Mit einer beeindruckenden Zeremonie, wie es die Kroaten zu feiern wissen, wurde die Pelješac-Brücke eröffnet. Wenn Sie die täglichen Nachrichten konsumieren, könnte es Ihnen so erscheinen, als wäre dieses beeindruckende Bauwerk errichtet worden, damit Kinder aus Brijesta in Pelješac zur Schule im näheren Metković und nicht im weiter entfernten Dubrovnik gehen können, damit europäische Touristen schneller ohne Grenz- und Zollformalitäten an zwei Grenzübergängen in Neum zu den Austern in der Malostonski-Bucht gelangen können.
Und die Europäische Kommission hat fast 80 Prozent dieses großartigen Bauprojekts (330 Millionen Euro von insgesamt 420 Millionen) mitfinanziert, vermutlich hauptsächlich damit der aktuelle Präsident Zoran Milanović eine Debatte darüber anstoßen kann, wer mehr für die Pelješac-Brücke verdient – er oder Andrej Plenković. Wenn Sie ihn fragen – er ist sicherlich der Verdienteste.
Das Problem ist nur überbrückt
Um die strategische Bedeutung der Pelješac-Brücke für Kroatien zu verstehen, muss man in den Sommer/Herbst 1993 zurückkehren, während des größten Streits zwischen Bosniaken (damals noch Muslime) und Kroaten bezüglich des Zugangs zum Meer in Neum. Der Streit ist eigentlich ein Euphemismus für – Krieg. Zu dieser Zeit suchte die bosnische Armee von BiH in ihrer größten militärischen Operation aller Zeiten, die HVO (die Armee der Kroaten in BiH) vollständig zu besiegen und sich über das Neretva-Tal zum Meer durchzuschlagen, während am Verhandlungstisch die bosniakische Führung unter Alija Izetbegović letztendlich Zugang zum (offenen) Meer und einen bosniakischen Hafen in Neum im damaligen Konzept von BiH, das aus drei nationalen Republiken bestand, forderte.
Trotz der Drohung internationaler Sanktionen wies der kroatische Präsident Franjo Tuđman diese Anfrage, die zu der Zeit sehr heikel war, entschieden zurück.
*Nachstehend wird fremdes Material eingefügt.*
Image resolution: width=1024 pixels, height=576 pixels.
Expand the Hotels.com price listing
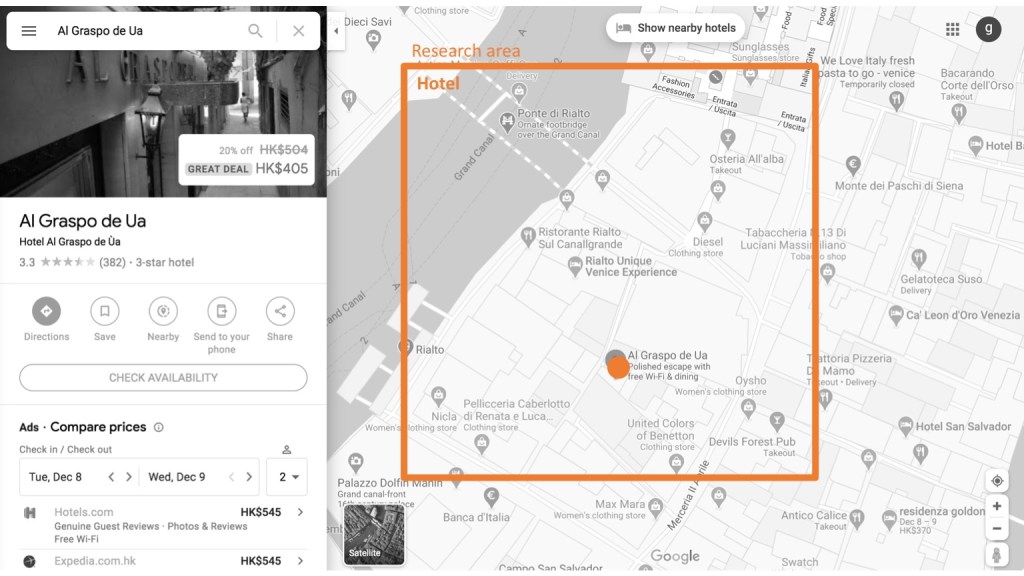300,512
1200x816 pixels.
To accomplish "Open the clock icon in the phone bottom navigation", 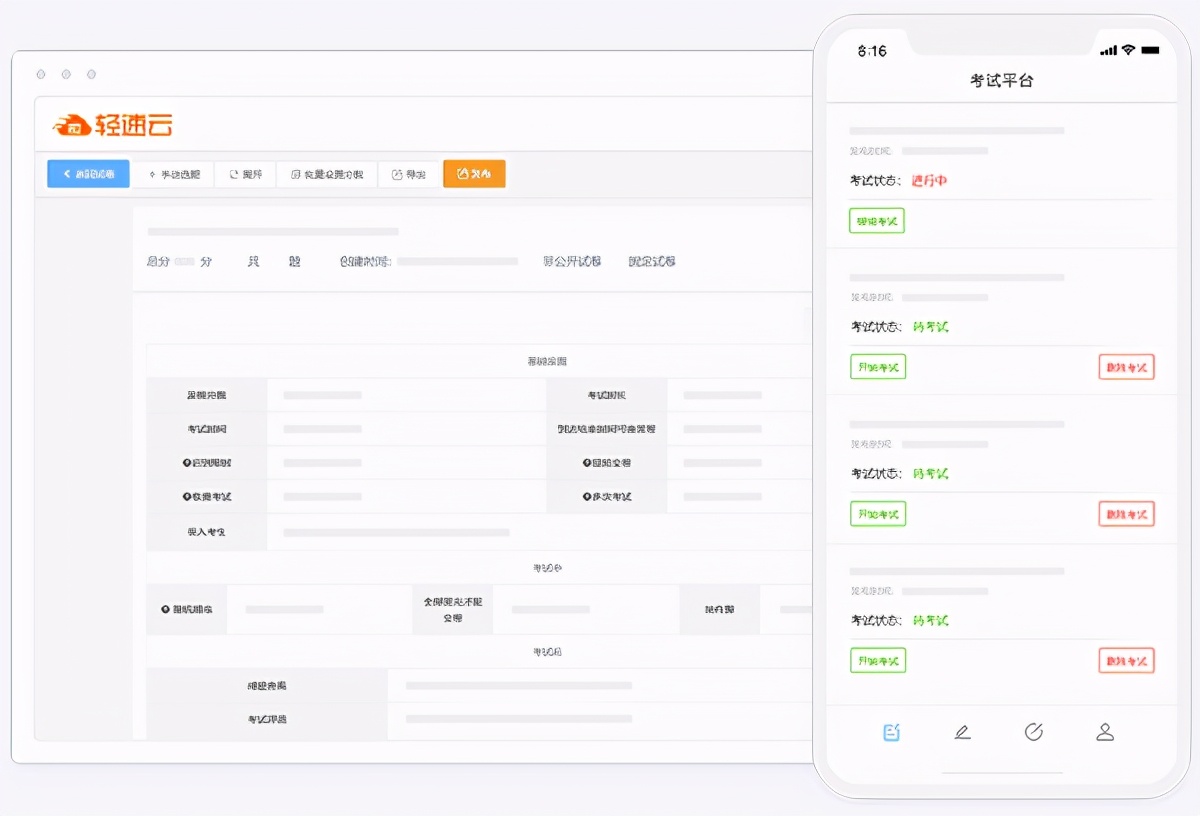I will click(1034, 731).
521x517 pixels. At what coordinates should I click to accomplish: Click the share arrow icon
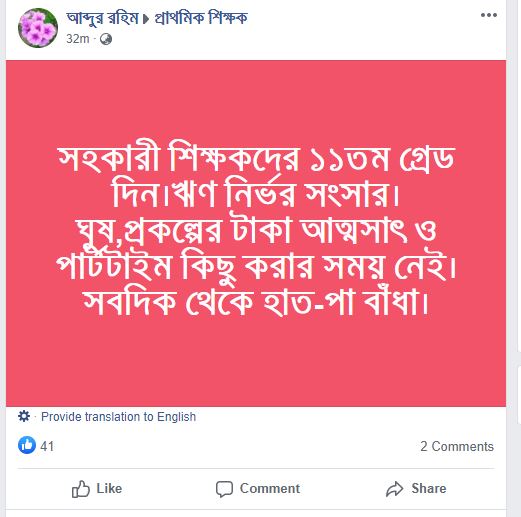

Denn Neum, das fast vollständig von Kroaten bewohnt war, war formal, gemäß den AVNOJ-Grenzen, Teil von BiH. Geopolitisch betrachtet würde die Unterzeichnung eines Abkommens, das Neum der Verwaltung eines (damaligen) Kriegsgegners übergibt, für jeden kroatischen Präsidenten unter diesen Kriegsbedingungen und fragwürdigen zukünftigen Grenzen bedeuten – mit einer Unterschrift ganz Südkroatien, einschließlich Dubrovnik, aufzugeben.
Dieser bosniakisch-kroatische Streit über Neum (oder genauer gesagt, die bosniakische Aneignung von Neum und die Eroberung der Adriaküste) ist bis heute nicht gelöst, er hat sich nur von einem militärischen Konflikt in einen politischen Wettbewerb verwandelt. Die Pelješac-Brücke löst das Problem nicht. Sie überbrückt es buchstäblich (europäisch), indem sie Kroatien eine ununterbrochene territoriale Verbindung zu seinem Süden sichert.